* INPUT RECORDS
○ ○ ○ ○
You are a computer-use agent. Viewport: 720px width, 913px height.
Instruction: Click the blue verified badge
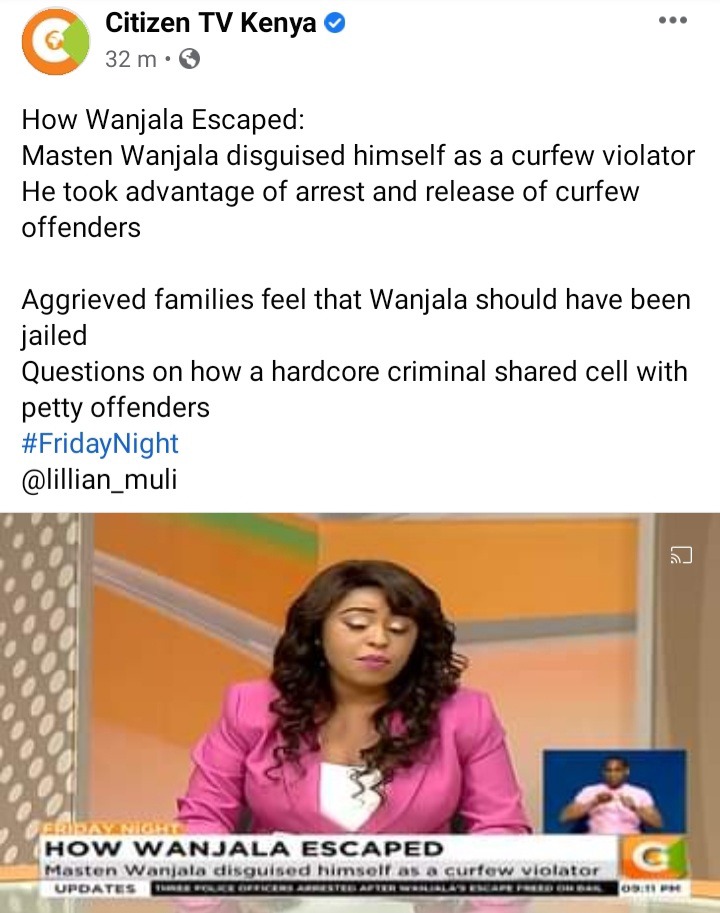point(335,23)
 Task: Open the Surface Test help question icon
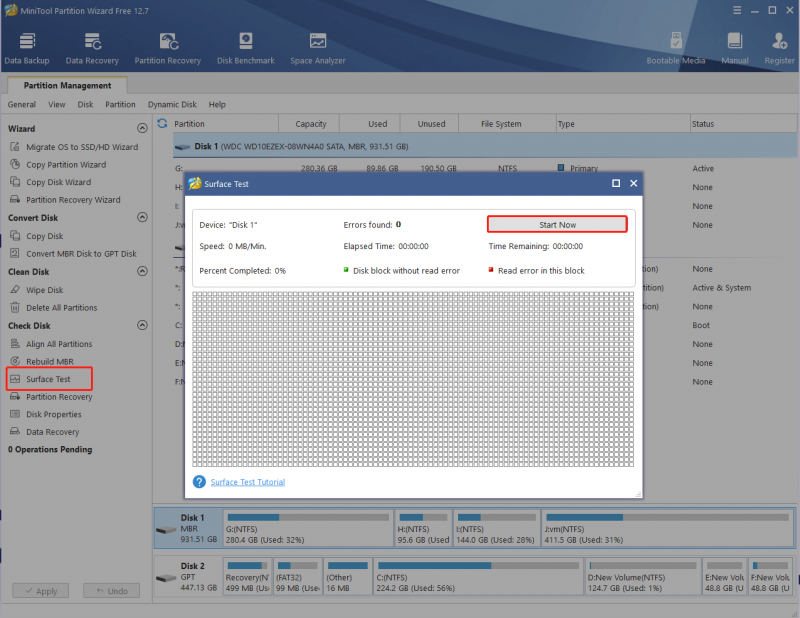(x=199, y=482)
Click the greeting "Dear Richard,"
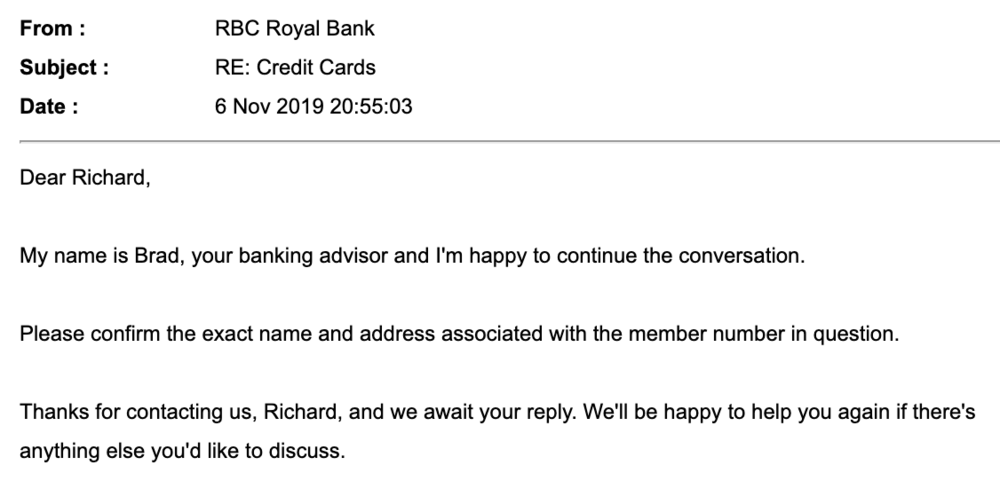This screenshot has height=481, width=1000. (x=85, y=181)
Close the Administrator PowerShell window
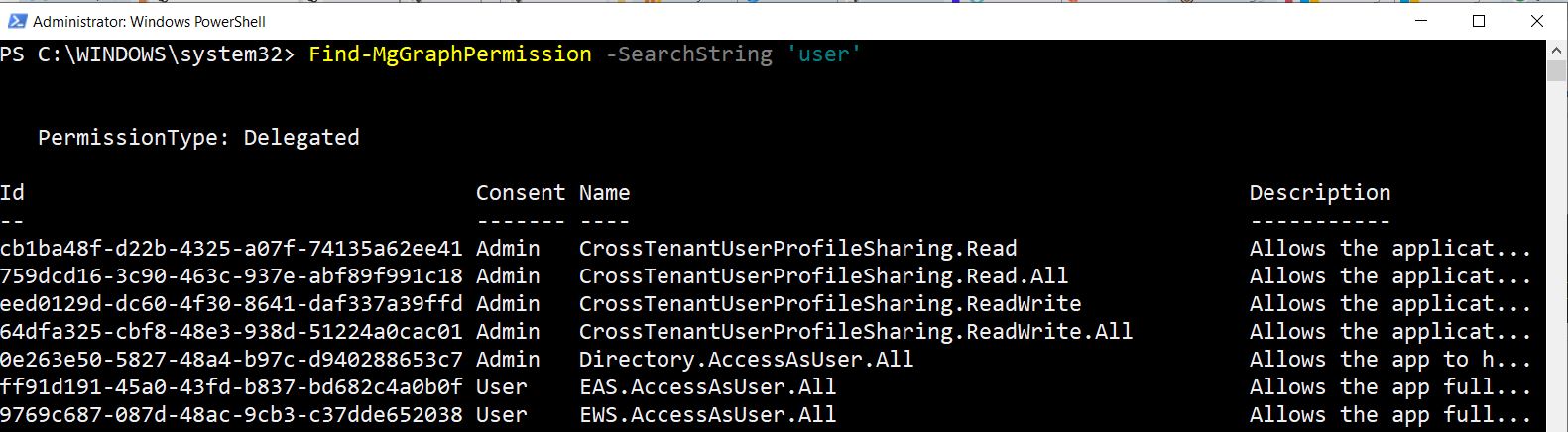The width and height of the screenshot is (1568, 432). pyautogui.click(x=1537, y=21)
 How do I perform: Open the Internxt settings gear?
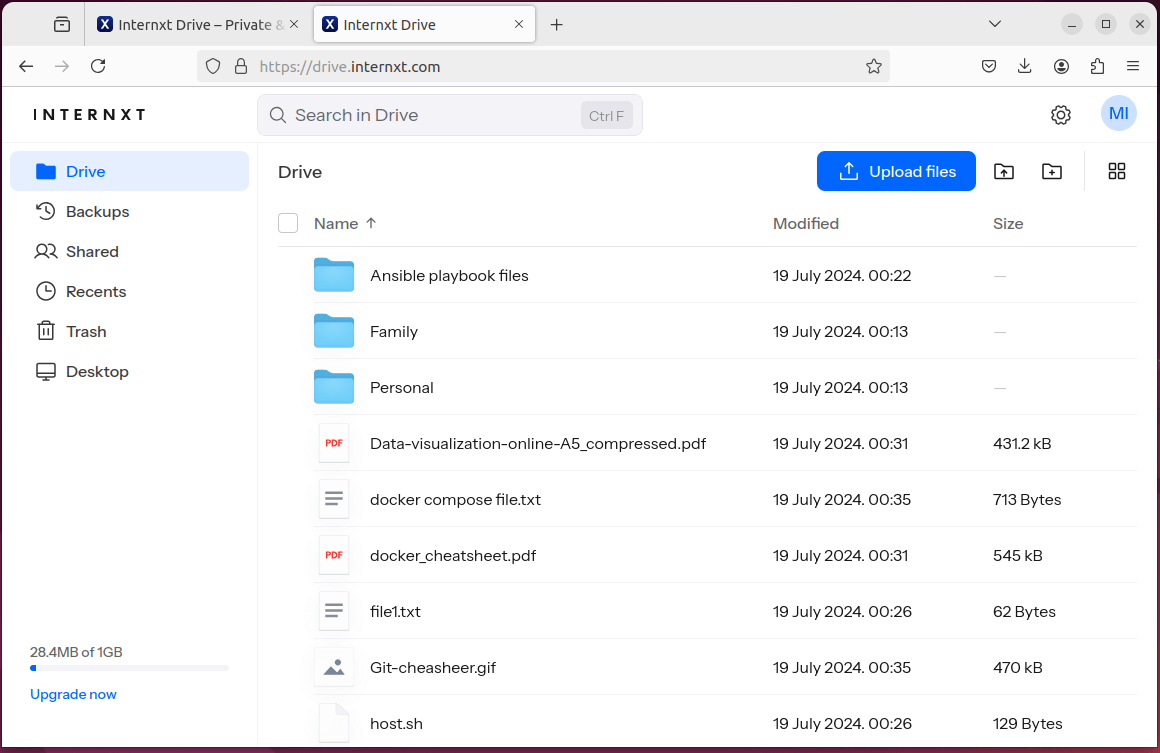(x=1060, y=114)
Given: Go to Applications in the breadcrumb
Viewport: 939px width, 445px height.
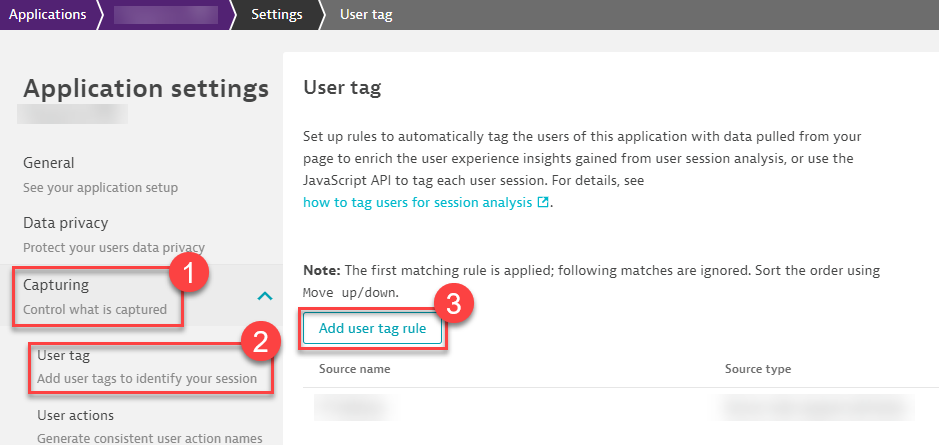Looking at the screenshot, I should (x=47, y=15).
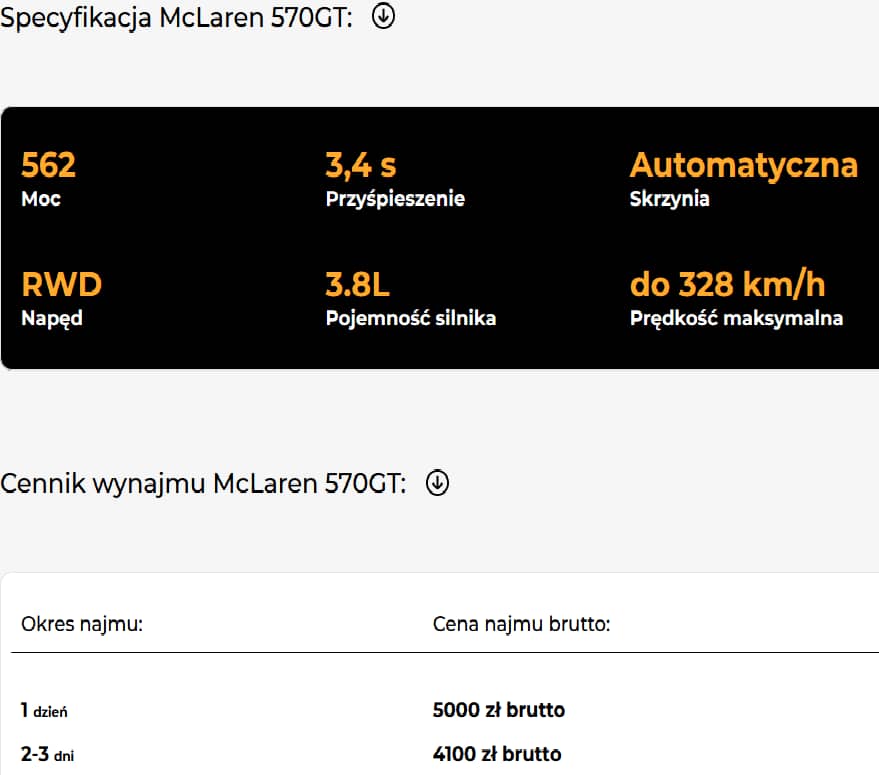The image size is (879, 775).
Task: Select the 3,4 s acceleration value
Action: pyautogui.click(x=361, y=165)
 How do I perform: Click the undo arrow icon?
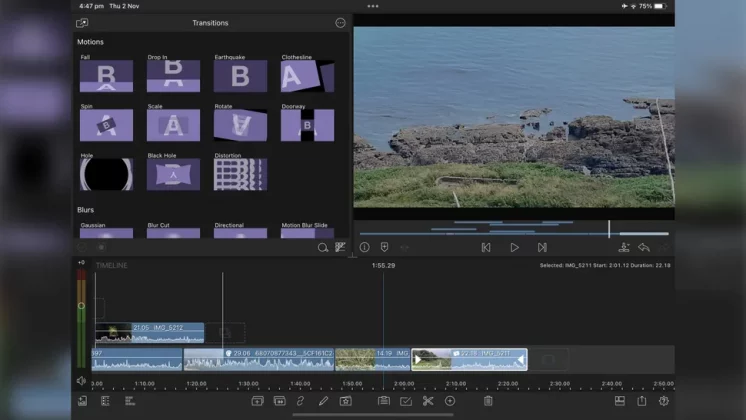click(x=644, y=247)
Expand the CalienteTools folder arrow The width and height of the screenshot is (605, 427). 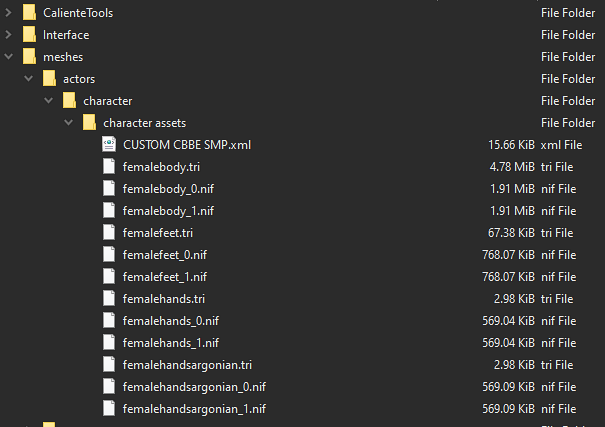click(8, 13)
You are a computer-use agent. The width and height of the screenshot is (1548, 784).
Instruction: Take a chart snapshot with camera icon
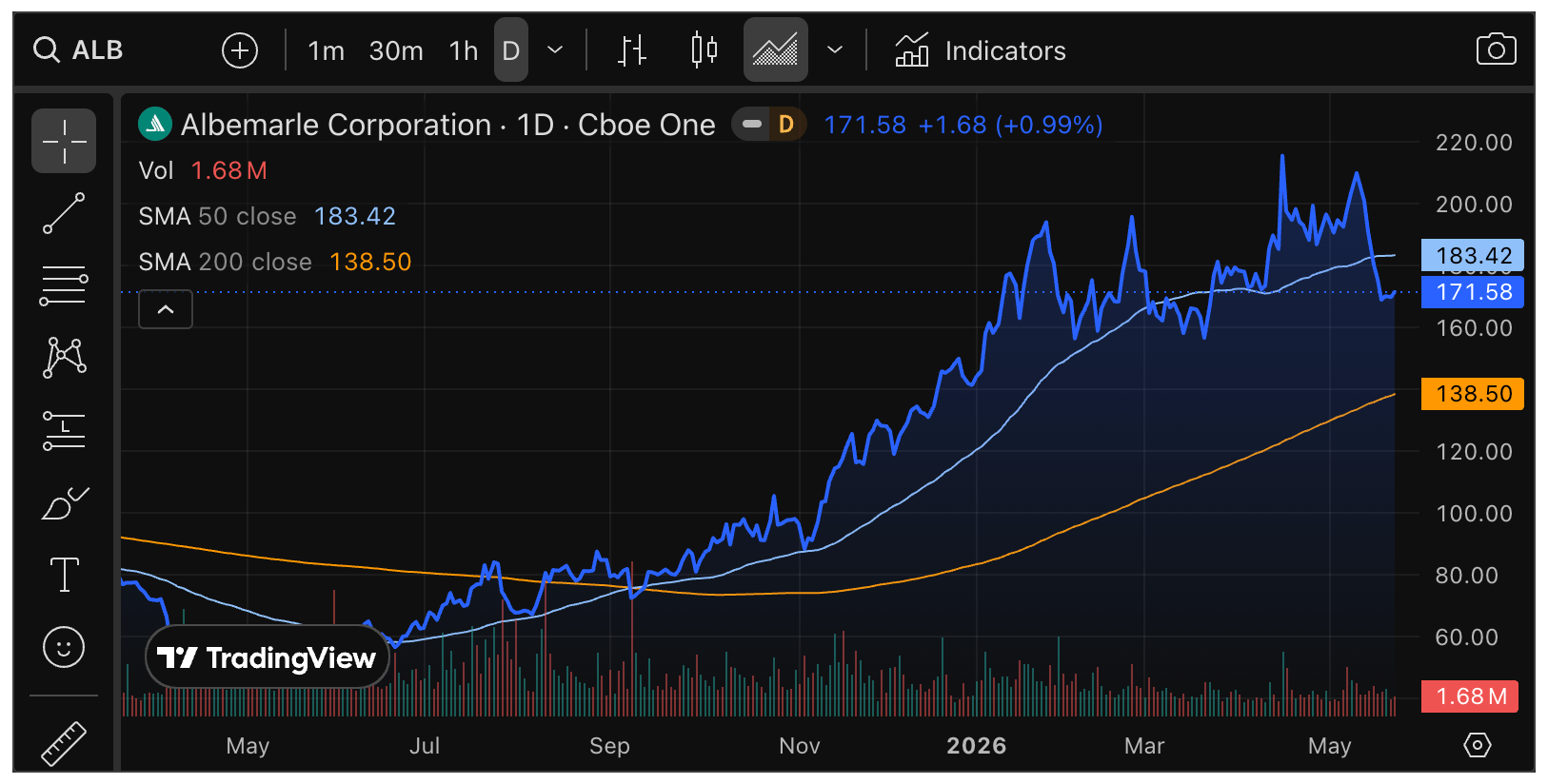pos(1496,49)
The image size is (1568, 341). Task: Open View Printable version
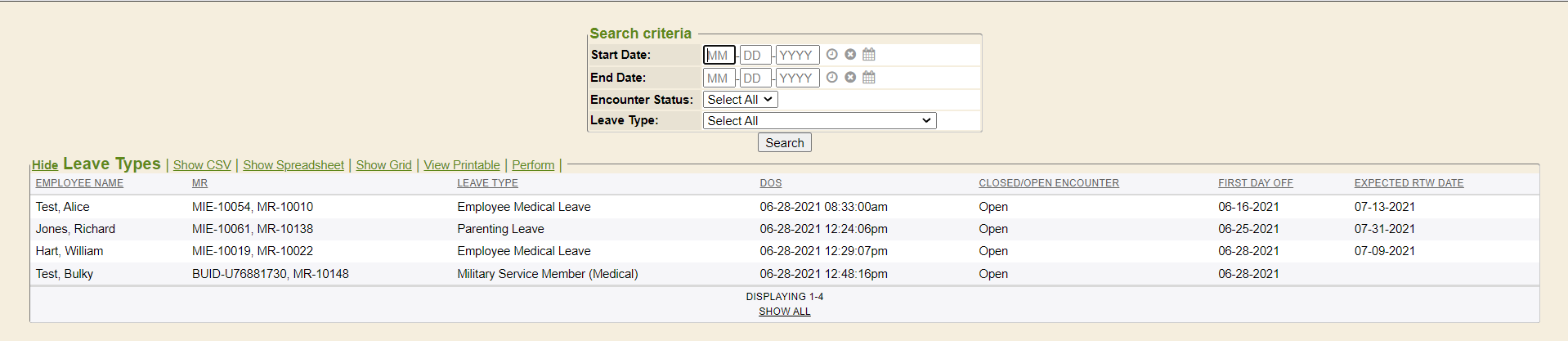[462, 165]
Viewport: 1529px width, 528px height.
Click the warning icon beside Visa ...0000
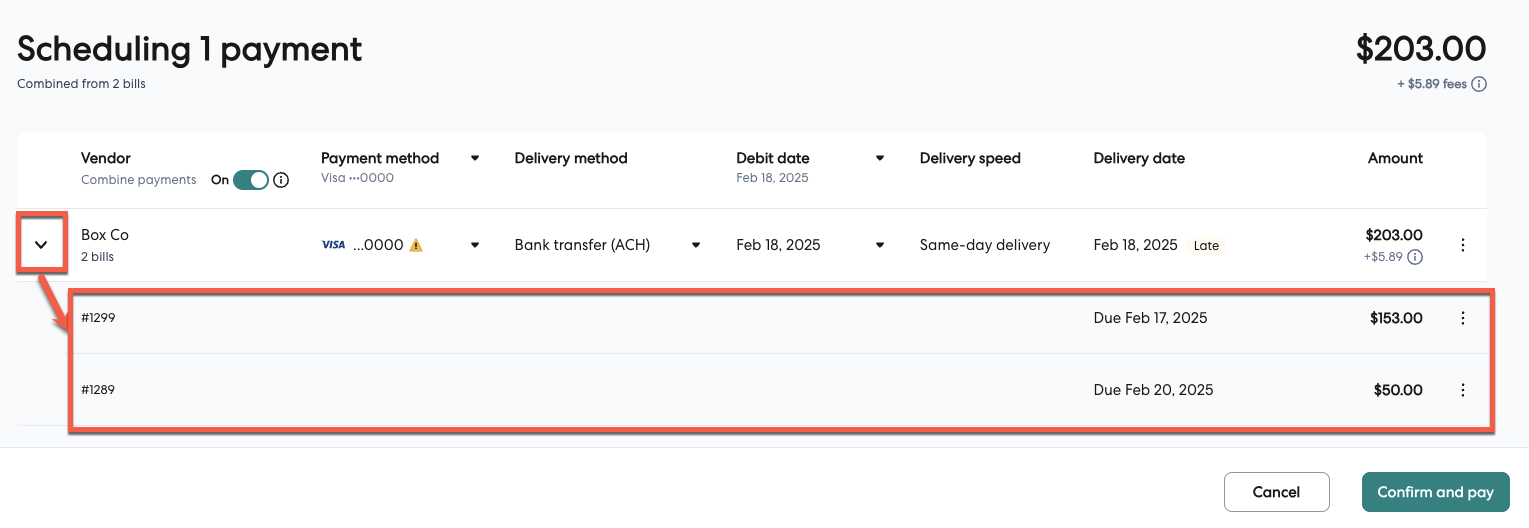416,245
○ ○ ○ ○
* EXERCISE
Answer with a single number: how many lines above hold the word "agent"?

* WRITTEN ANSWER
2